§ Work task:
Copy out only the lines running from the one that contains "Where should I" through the end of the listing. Pictures stay out.

——————

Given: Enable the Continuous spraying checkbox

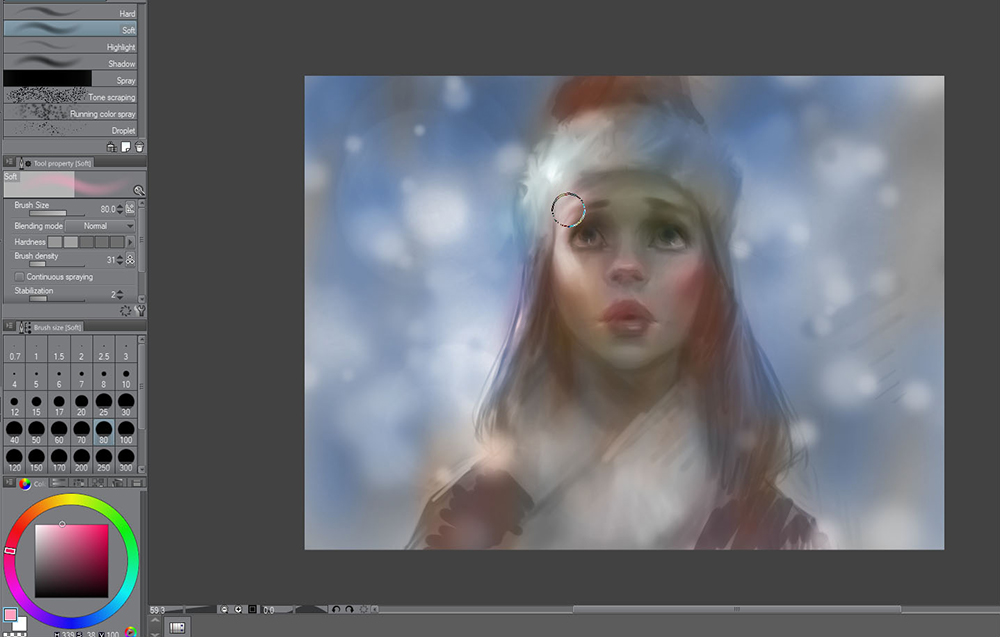Looking at the screenshot, I should (x=20, y=276).
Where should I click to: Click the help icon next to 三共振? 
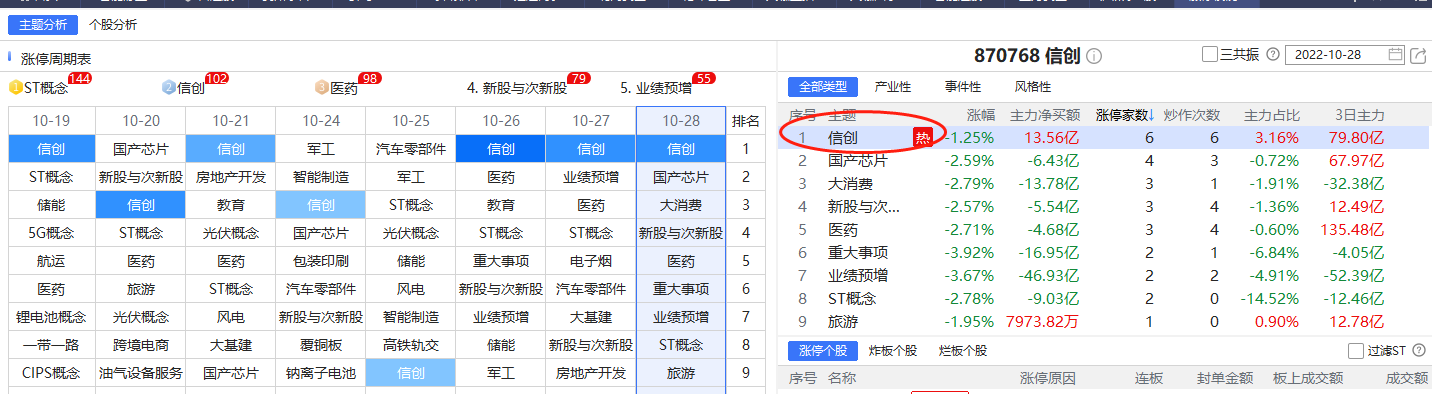pos(1272,54)
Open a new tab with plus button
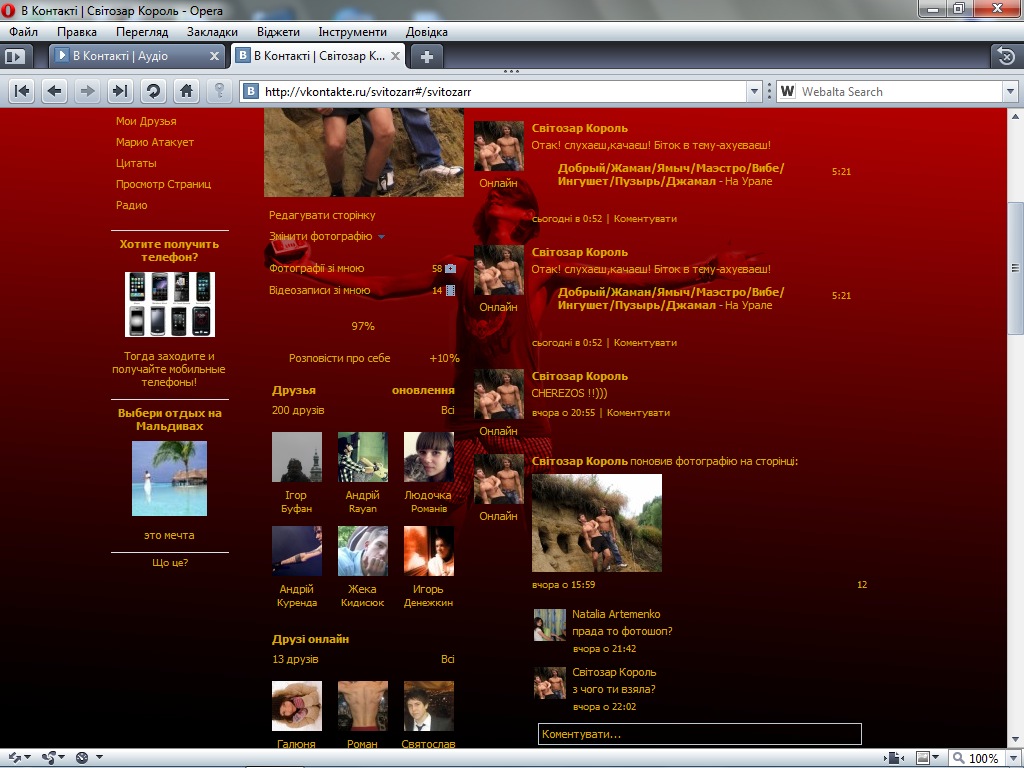1024x768 pixels. [x=426, y=56]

——————

§ Your response:
Where should I click to: Click the help icon next to 三共振? 
pos(1272,54)
Open a new tab with plus button
1024x768 pixels. [x=426, y=56]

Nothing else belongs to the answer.